Внизу колебалась густая черная вода с дрожащими в ней звездами. Ветер встревожил заросли ивняка, узкие листья затрепетали серебряными изнанками, как стая прянувших в воздух летучих рыбок. Ива всегда была любимым деревом Ивана Дмитриевича — живущая на границе двух стихий, загадочная в своей вечной женственности, с продолговатыми влажными безднами дупел, откуда по осени тянет прелью опустевших птичьих гнезд.
На том берегу Путилин-младший вытянул ялик на песчаный мысок и двинулся вверх по откосу. Его рубашка белела среди листвы, а выше, над кронами деревьев, лунный свет медленно тек по свежевыкрашенной железной крыше, волнами огибая трубу с надымником в виде петуха, которая три года спустя одна только и останется здесь от сожженного дома.

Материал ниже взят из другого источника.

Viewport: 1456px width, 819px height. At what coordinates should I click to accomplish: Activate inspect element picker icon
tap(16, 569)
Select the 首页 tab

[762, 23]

Обгорелый кирпичный столп над пепелищем, на нем — жестяная птица, разучившаяся отличать рассвет от заката.
Гнилая, покрытая грибной плесенью скамья над обрывом.
Одичавшие кошки в заглохших, населенных призраками аллеях.
Этот пейзаж дед увидит еще через три лета, на четвертое. Под вечер он проедет по яблоневому саду и спустится к реке напоить коня. На вопрос о том, где хозяин поместья, двое мужиков с бреднем недоуменно пожмут плечами: Бог весть! Имя Ивана Дмитриевича им вообще ни о чем не скажет. Кто таков? Не важно, не важно. Все прошло, все минуло. Плещутся листья; лошадь, пофыркивая, пьет воду из Волхова. Река забвения, губернский Стикс в обрамлении все тех же ветел, тонущих в предосеннем вечернем тумане. Ау-у!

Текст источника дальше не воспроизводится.